Documentation ¶
Overview ¶
Package fortress implements a convenient metaphor for an RWLock.
A "fortress" is constructed via a manifold's Start func, and accessed via its Output func as either a Guard or a Guest. To begin with, it's considered to be locked, and inaccessible to Guests; when the Guard Unlocks it, the Guests can Visit it until the Guard calls Lockdown. At that point, new Visits are blocked, and existing Visits are allowed to complete; the Lockdown returns once all Guests' Visits have completed.
The original motivating use case was for a component to mediate charm directory access between the uniter and the metrics collector. The metrics collector must be free to run its own independent hooks while the uniter is active; but metrics hooks and charm upgrades cannot be allowed to tread on one another's toes.
Index ¶
Constants ¶
This section is empty.
Variables ¶
var ErrAborted = errors.New("fortress operation aborted")
ErrAborted is used to confirm clean termination of a blocking operation.
var ErrShutdown = errors.New("fortress worker shutting down")
ErrShutdown is used to report that the fortress worker is shutting down.
Functions ¶
func IsFortressError ¶
IsFortressError returns true if the error provided is fortress related.
func Manifold ¶
func Manifold() dependency.Manifold
Manifold returns a dependency.Manifold that runs a fortress.
Clients should access the fortress resource via Guard and/or Guest pointers. Guest.Visit calls will block until a Guard.Unlock call is made; Guard.Lockdown calls will block new Guest.Visits and wait until all active Visits complete.
If multiple clients act as guards, the fortress' state at any time will be determined by whichever guard last ran an operation; that is to say, it will be impossible to reliably tell from outside. So please don't do that.
func Occupy ¶
Occupy launches a Visit to fortress that creates a worker and holds the visit open until the worker completes. Like most funcs that return any Worker, the caller takes responsibility for its lifetime; be aware that the responsibility is especially heavy here, because failure to clean up the worker will block cleanup of the fortress.

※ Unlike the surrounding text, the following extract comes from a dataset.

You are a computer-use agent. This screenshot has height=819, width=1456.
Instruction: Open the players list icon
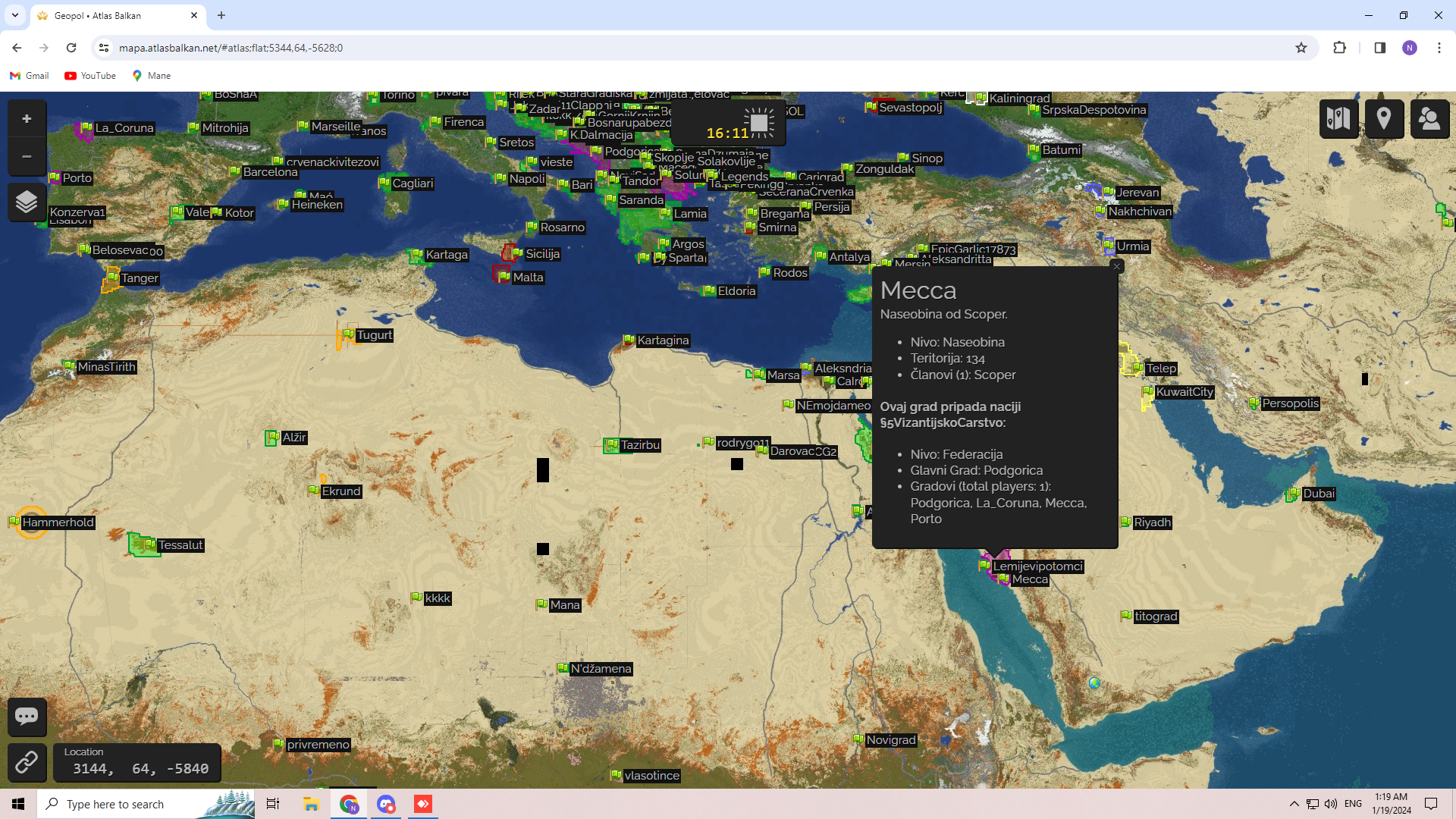point(1429,118)
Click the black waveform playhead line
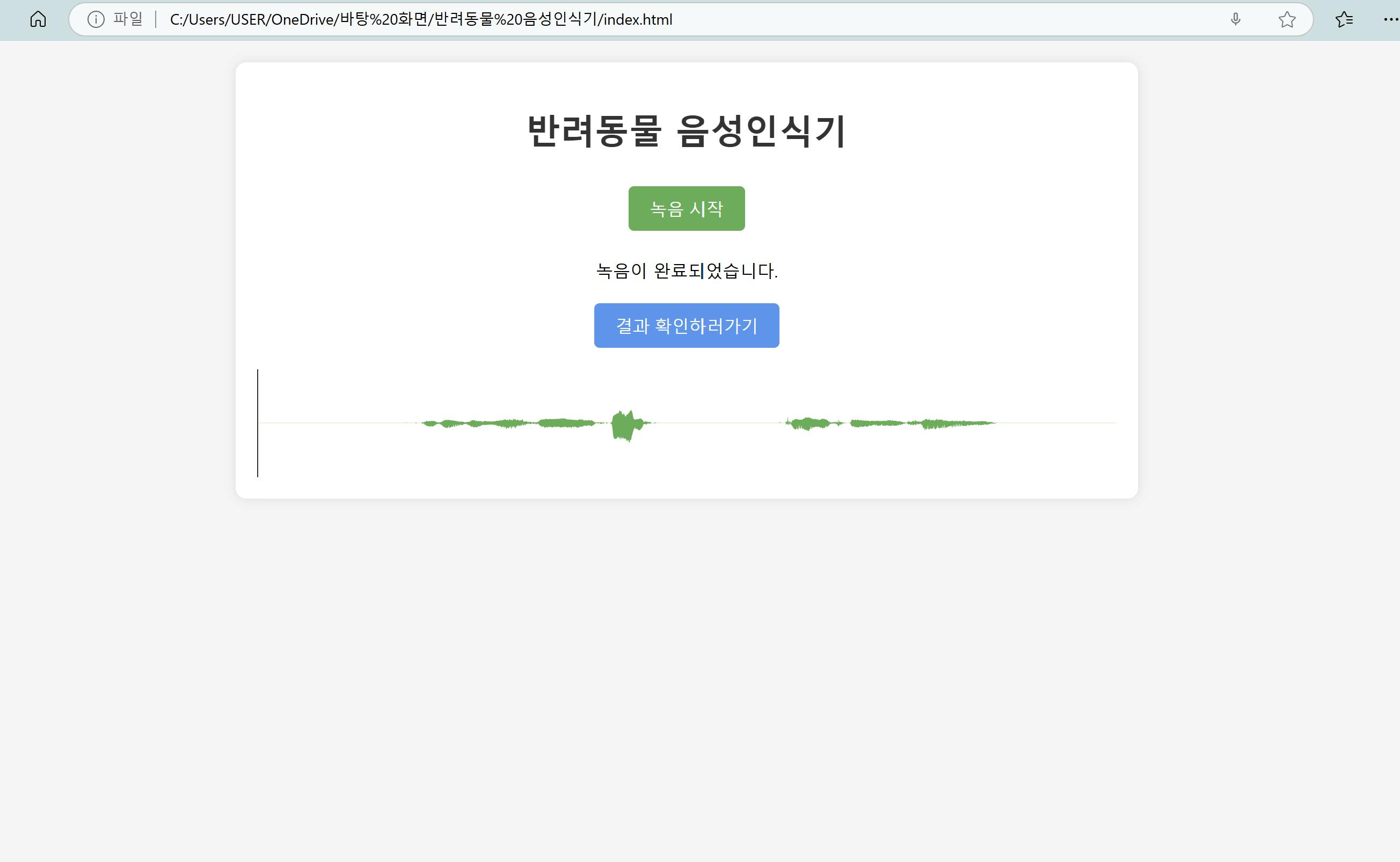1400x862 pixels. 258,423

This may sound scary, but the alternative is to have multiple components "responsible for" a single worker's lifetime -- and Fortress itself would have to grow new concerns, of understanding and managing worker.Workers -- and that scenario ends up much worse.
Types ¶
type Abort ¶
type Abort <-chan struct{}
Abort is a channel that can be closed to abort a blocking operation.
type Guard ¶
type Guard interface { // Unlock unblocks all Guest.Visit calls. Unlock() error // Lockdown blocks new Guest.Visit calls, and waits for existing calls to // complete; it will return ErrAborted if the supplied Abort is closed // before lockdown is complete. In this situation, the fortress will // remain closed to new visits, but may still be executing pre-existing // ones; you need to wait for a Lockdown to complete successfully before // you can infer exclusive access. Lockdown(Abort) error }
Guard manages Guest access to a fortress.
type Guest ¶
type Guest interface { // Visit waits until the fortress is unlocked, then runs the supplied // Visit func. It will return ErrAborted if the supplied Abort is closed // before the Visit is started. Visit(Visit, Abort) error }
Guest allows clients to Visit a fortress when it's unlocked; that is, to get non-exclusive access to whatever resource is being protected for the duration of the supplied Visit func.